Data collection and analysis can pinpoint the areas into which Educate Girls should go. But, what of the effectiveness of its efforts once it arrives in a village?
With learning data for a quarter of a million children Educate Girls can quickly identify the schools which are doing best and which are doing badly. Then it can ask what explanations there might be. Is it classrooms, is it facilities, is it the number of teachers?
For example, Educate Girls found that in some areas, some teachers appeared to be getting great results while others weren’t. Because results could be analysed and compared at a very granular level, an important finding emerged: the pupils of a teacher who taught in the village where he or she lived achieved far better results than pupils whose teachers came from outside.
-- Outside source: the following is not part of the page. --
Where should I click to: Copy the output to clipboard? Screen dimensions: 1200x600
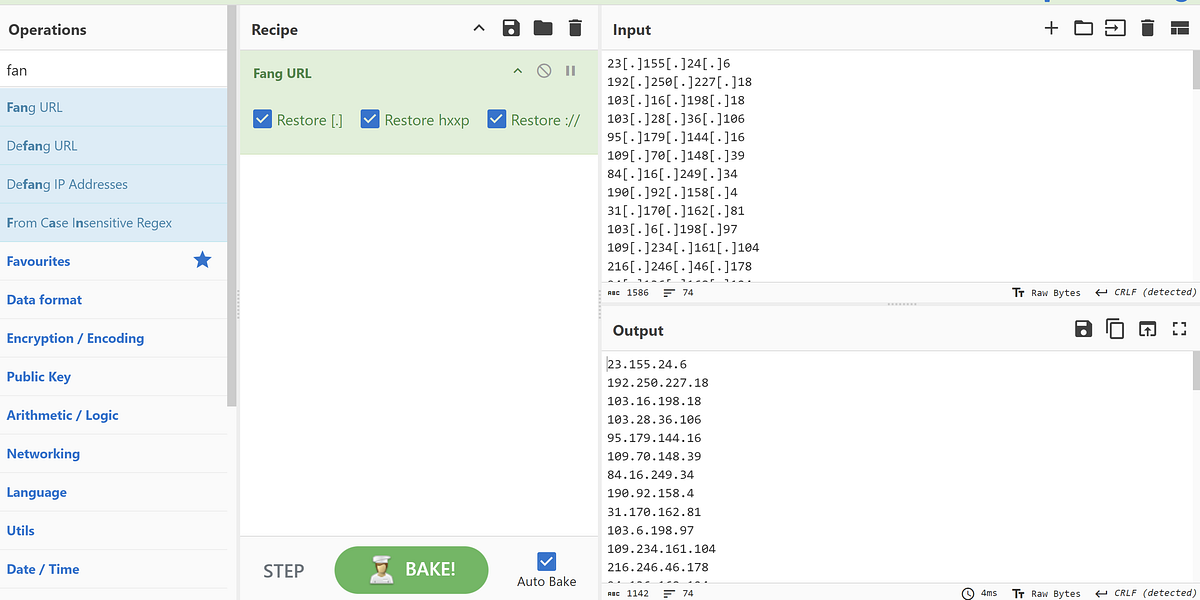point(1115,328)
“Because they were from the same village, the teachers didn’t just run the classes,” observes Husain. “At exam time, they went to the student’s home. They said: ‘Are you doing okay? Can I help you? Are you stuck somewhere? Can I help you revise?’”
Also, through classroom observation, and by seeing where pupils perform best, Educate Girls can help teachers up their game. Again, data gives important insights.
The use of technology and data to target resources and evaluate outcomes has been key in the organisation’s success. If Husain has a regret it is only that Educate Girls didn’t see the potential earlier. “We could have automated stuff rather faster,” she says. “If there had been the opportunity, I would have invested much more heavily in the technology.”